------ Recorded data

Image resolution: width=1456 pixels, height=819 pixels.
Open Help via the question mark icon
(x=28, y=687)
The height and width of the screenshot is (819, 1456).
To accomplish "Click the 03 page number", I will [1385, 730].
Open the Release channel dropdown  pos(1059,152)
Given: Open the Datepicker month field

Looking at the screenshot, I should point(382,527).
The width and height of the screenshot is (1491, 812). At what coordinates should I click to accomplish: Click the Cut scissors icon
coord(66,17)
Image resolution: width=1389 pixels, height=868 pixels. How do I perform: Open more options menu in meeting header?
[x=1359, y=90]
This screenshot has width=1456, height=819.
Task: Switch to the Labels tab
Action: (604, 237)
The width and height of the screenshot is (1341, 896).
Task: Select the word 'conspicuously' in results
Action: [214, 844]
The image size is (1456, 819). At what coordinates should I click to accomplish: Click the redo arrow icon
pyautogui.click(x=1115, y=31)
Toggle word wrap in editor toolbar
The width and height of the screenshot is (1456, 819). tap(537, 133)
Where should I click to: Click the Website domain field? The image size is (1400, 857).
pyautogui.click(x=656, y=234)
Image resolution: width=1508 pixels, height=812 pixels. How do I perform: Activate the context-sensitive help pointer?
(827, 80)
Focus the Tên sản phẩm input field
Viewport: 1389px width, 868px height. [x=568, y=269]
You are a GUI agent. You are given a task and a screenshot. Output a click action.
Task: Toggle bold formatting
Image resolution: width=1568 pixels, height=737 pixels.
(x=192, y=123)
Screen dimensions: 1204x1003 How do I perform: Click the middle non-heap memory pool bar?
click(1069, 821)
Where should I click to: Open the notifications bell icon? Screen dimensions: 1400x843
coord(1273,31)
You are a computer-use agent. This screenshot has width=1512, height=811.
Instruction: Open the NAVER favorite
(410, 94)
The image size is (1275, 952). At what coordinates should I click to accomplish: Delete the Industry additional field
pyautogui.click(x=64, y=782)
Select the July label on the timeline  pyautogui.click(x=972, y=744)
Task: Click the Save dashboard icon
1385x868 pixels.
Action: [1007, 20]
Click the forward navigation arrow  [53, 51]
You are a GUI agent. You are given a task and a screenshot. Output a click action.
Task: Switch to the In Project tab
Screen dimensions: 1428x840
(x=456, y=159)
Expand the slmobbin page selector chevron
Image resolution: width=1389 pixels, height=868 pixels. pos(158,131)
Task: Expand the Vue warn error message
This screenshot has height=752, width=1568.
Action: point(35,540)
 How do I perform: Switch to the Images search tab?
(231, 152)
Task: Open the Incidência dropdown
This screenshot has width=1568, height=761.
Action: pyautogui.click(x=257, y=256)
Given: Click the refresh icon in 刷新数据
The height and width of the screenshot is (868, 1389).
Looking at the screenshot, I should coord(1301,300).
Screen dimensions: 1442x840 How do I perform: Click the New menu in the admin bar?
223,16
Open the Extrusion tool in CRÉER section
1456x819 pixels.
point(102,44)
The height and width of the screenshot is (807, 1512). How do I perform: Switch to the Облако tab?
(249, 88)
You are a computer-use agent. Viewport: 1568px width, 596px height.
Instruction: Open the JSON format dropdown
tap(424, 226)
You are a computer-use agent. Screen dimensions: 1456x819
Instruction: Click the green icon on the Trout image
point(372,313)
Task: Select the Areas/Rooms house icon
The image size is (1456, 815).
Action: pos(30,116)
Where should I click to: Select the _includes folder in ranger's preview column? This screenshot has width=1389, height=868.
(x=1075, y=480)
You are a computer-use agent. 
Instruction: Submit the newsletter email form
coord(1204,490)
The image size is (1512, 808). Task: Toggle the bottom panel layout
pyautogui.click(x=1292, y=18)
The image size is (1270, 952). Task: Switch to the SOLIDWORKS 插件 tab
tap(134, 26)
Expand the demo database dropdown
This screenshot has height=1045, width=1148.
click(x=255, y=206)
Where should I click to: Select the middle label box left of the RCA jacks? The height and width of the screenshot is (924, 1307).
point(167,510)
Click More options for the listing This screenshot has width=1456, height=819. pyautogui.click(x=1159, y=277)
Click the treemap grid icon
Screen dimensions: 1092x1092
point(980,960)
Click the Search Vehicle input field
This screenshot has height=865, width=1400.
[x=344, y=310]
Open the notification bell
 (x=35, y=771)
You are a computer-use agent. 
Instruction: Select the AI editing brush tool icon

------------

** Exercise brief **
Copy every line in the entries above that has the string "agent" in it.

** Solution **
You are a GUI agent. You are given a task and a screenshot. Output a click action.
You are a computer-use agent. This screenshot has width=1512, height=811.
You are a GUI agent. You are given a task and a screenshot. Output a click action.
You are a computer-use agent. Viewport: 1568px width, 596px height.
You are a computer-use agent. Screen dimensions: 1456x819
You are a computer-use agent. 
You are a computer-use agent. 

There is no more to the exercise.